Thanks again for your feedback.
For those that have gone through with the process - how does one actually "win"? What's a good attorney actually do for you? Isn't ID'ing and dividing property pretty straight forward? Do the good ones help you hide the money? Lol
Again I'm in California and I think our laws are way different than NJ so I'm just trying to help this guy not get completely effed... Just partially
I've always heard the lawyers take most of everything and there not much left to divide. Wouldn't it be best to come to terms without their involvement?
It is more about Alimony payment rather than property(50/50 here in NJ) unless property was purchased prior to marriage and hopefully, you didnt put her name on the deed after tying the knot. The other tricky area to maneuver is, what was earned and saved prior to marriage. With Alimony - her lawyer will do everything possible, if he was the primary provider, to show how much she gave up of herself in order for him to improve his career.
The child support- there is a mandated % set by state. But, she does have the right to request more. You also have to navigate through who is picking up medical care, schooling, etc. She can also try to make the husband responsible for college funds.
You then have to negotiate when and how often you get to have the kids.
I made the huge mistake 25 years ago to just use the same lawyer with her as he had been my guy before we got married and we had continued to use him when we were married. But she had called first and he was legally retained by her.
Even though with us, it was just a parting of the ways and we did work many things out ourselves.
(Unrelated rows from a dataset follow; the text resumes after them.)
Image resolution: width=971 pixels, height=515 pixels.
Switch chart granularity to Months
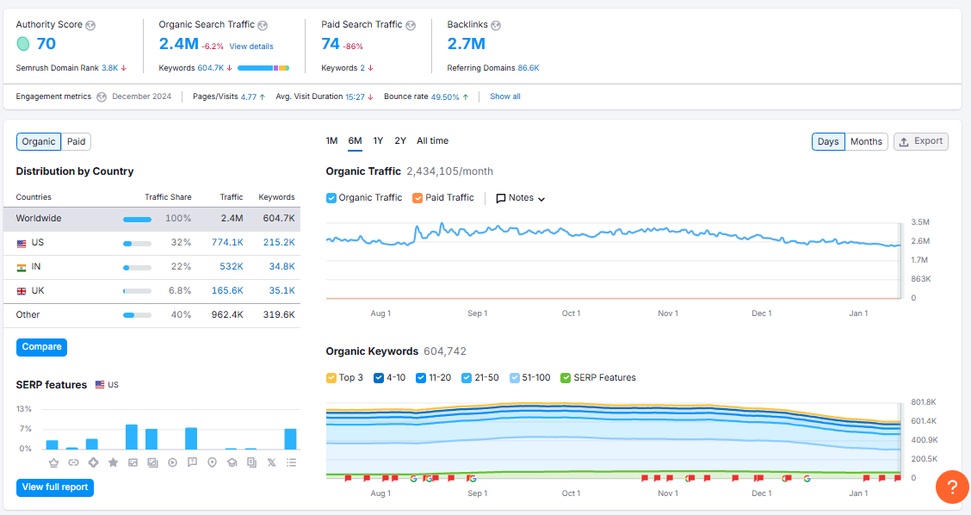(x=866, y=142)
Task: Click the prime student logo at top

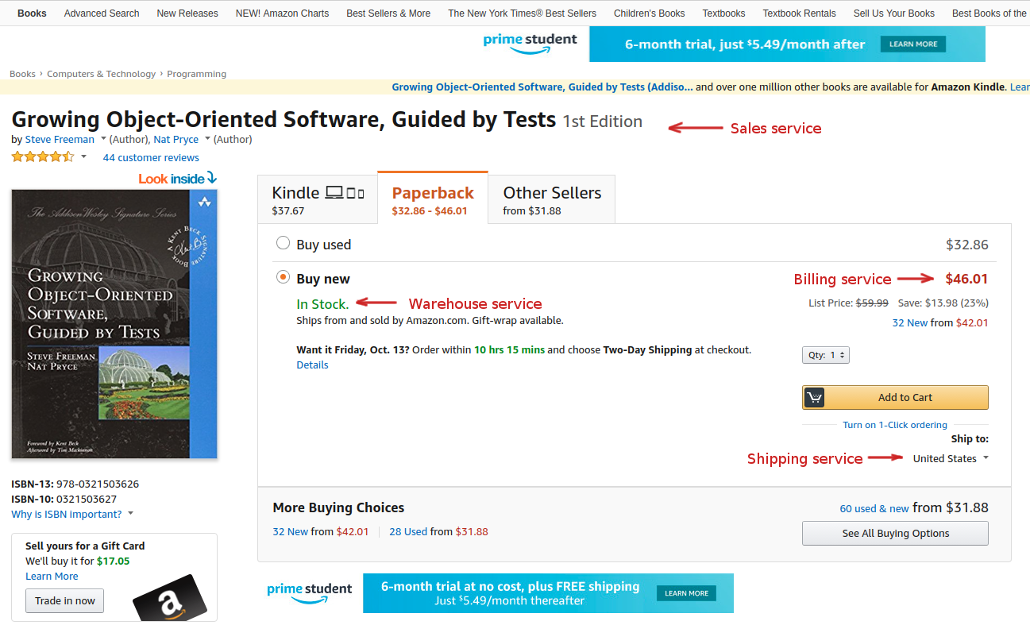Action: (530, 43)
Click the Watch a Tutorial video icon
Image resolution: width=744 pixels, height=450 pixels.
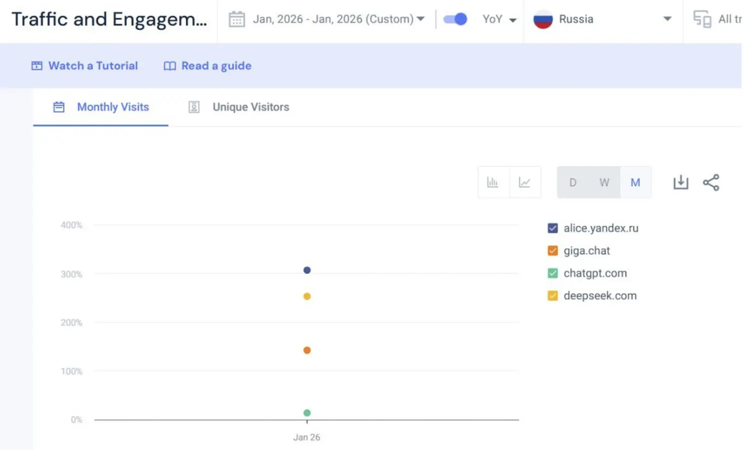[37, 66]
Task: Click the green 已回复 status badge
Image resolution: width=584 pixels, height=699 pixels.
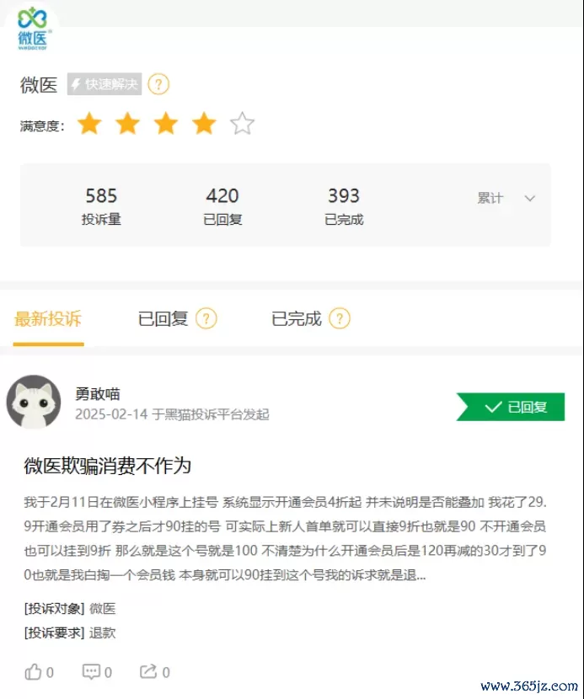Action: [511, 407]
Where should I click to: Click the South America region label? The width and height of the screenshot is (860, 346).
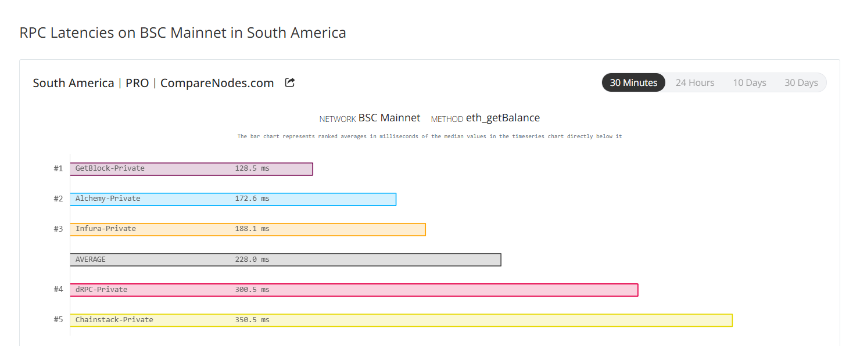point(73,83)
But...years later- I realized I had negotiated out of guilt and wanting the lives of our kids to be impacted as little as possible.
We did the standard Child Support, no alimony but...I continued to pay our mortgage and allowed her to stay in the house for a nominal rent(she had to cover utilities and such) And for the first 6 month- I just signed over my paycheck to her and lived off a home equity loan on our home. All this was with the understanding that after 2 years or she remarries- she would purchase the home from me at market price. 2 years later, she is married but home prices had just doubled and instead of making her by it at market- I signed it over for just what I owed in mortgages.
She actually agreed to take less CS for 2 years to make up for some of the loss.
All sounds great until her new husband gets on the dead and they divorse and she is forced to sell and my kids had to uplift their life anyway. And then she got nasty and took me to court saying I didnt pay the full CS for those two years and went after that money plus interest, and the judge awarded it to her. The judge would not even accept the notorized agreement of lessor payment because of sale of the house. Her take- full payment is due no matter what contract or agreement you had "outside" of court.
So- lawyer lawyer lawyer - and only do what courts order. Nothing more and nothing less. And later on, if things change, don't take it upon yourself to make changes- get a lawyer again and bring those changes to court.